* _Exercise inputs_:
:::::

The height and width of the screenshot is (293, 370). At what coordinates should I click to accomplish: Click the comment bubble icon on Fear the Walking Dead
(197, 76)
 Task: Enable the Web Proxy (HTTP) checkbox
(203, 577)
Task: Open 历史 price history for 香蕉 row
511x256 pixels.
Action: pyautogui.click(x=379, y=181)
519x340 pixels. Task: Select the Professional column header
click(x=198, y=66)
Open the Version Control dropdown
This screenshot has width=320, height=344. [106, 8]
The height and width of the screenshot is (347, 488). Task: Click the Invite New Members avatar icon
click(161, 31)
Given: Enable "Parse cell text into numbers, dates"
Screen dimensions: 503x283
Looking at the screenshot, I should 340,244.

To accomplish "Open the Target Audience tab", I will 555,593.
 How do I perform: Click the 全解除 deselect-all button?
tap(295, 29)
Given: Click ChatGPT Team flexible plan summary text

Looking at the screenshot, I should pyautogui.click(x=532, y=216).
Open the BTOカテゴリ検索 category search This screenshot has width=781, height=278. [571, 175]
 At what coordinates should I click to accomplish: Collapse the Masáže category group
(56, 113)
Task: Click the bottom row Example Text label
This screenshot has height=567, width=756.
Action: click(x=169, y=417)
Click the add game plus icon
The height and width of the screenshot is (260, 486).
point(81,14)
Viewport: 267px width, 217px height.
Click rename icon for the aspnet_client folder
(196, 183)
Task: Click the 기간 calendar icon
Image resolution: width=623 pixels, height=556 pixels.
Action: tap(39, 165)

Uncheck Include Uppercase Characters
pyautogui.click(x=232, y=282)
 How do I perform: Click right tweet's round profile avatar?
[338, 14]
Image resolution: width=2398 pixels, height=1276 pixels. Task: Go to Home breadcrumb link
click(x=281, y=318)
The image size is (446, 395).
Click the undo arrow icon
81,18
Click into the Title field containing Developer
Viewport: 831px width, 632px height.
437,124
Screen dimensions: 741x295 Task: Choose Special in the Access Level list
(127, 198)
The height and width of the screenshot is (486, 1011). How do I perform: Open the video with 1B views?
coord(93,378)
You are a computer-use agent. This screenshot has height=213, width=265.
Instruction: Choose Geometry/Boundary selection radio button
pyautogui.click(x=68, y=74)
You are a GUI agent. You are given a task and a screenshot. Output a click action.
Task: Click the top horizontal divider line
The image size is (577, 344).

:::::

* _Requirement_: Please convert every line of the rows above into a Markdown table with the columns Number and Entry, numbering the lines in order and leaving out blank ones.

* _Right answer_:
| Number | Entry |
|---|---|
| 1 | The height and width of the screenshot is (293, 370). At what coordinates should I click to accomplish: Click the comment bubble icon on Fear the Walking Dead |
| 2 | (197, 76) |
| 3 |  Task: Enable the Web Proxy (HTTP) checkbox |
| 4 | (203, 577) |
| 5 | Task: Open 历史 price history for 香蕉 row |
| 6 | 511x256 pixels. |
| 7 | Action: pyautogui.click(x=379, y=181) |
| 8 | 519x340 pixels. Task: Select the Professional column header |
| 9 | click(x=198, y=66) |
| 10 | Open the Version Control dropdown |
| 11 | This screenshot has width=320, height=344. [106, 8] |
| 12 | The height and width of the screenshot is (347, 488). Task: Click the Invite New Members avatar icon |
| 13 | click(161, 31) |
| 14 | Given: Enable "Parse cell text into numbers, dates" |
| 15 | Screen dimensions: 503x283 |
| 16 | Looking at the screenshot, I should 340,244. |
| 17 | To accomplish "Open the Target Audience tab", I will 555,593. |
| 18 |  How do I perform: Click the 全解除 deselect-all button? |
| 19 | tap(295, 29) |
| 20 | Given: Click ChatGPT Team flexible plan summary text |
| 21 | Looking at the screenshot, I should pyautogui.click(x=532, y=216). |
| 22 | Open the BTOカテゴリ検索 category search This screenshot has width=781, height=278. [571, 175] |
| 23 |  At what coordinates should I click to accomplish: Collapse the Masáže category group |
| 24 | (56, 113) |
| 25 | Task: Click the bottom row Example Text label |
| 26 | This screenshot has height=567, width=756. |
| 27 | Action: click(x=169, y=417) |
| 28 | Click the add game plus icon |
| 29 | The height and width of the screenshot is (260, 486). |
| 30 | point(81,14) |
| 31 | Viewport: 267px width, 217px height. |
| 32 | Click rename icon for the aspnet_client folder |
| 33 | (196, 183) |
| 34 | Task: Click the 기간 calendar icon |
| 35 | Image resolution: width=623 pixels, height=556 pixels. |
| 36 | Action: tap(39, 165) |
| 37 | Uncheck Include Uppercase Characters |
| 38 | pyautogui.click(x=232, y=282) |
| 39 |  How do I perform: Click right tweet's round profile avatar? |
| 40 | [338, 14] |
| 41 | Image resolution: width=2398 pixels, height=1276 pixels. Task: Go to Home breadcrumb link |
| 42 | click(x=281, y=318) |
| 43 | The image size is (446, 395). |
| 44 | Click the undo arrow icon |
| 45 | 81,18 |
| 46 | Click into the Title field containing Developer |
| 47 | Viewport: 831px width, 632px height. |
| 48 | 437,124 |
| 49 | Screen dimensions: 741x295 Task: Choose Special in the Access Level list |
| 50 | (127, 198) |
| 51 | The height and width of the screenshot is (486, 1011). How do I perform: Open the video with 1B views? |
| 52 | coord(93,378) |
| 53 | You are a computer-use agent. This screenshot has height=213, width=265. |
| 54 | Instruction: Choose Geometry/Boundary selection radio button |
| 55 | pyautogui.click(x=68, y=74) |
| 56 | You are a GUI agent. You are given a task and a screenshot. Output a click action. |
| 57 | Task: Click the top horizontal divider line |
| 58 | The image size is (577, 344). |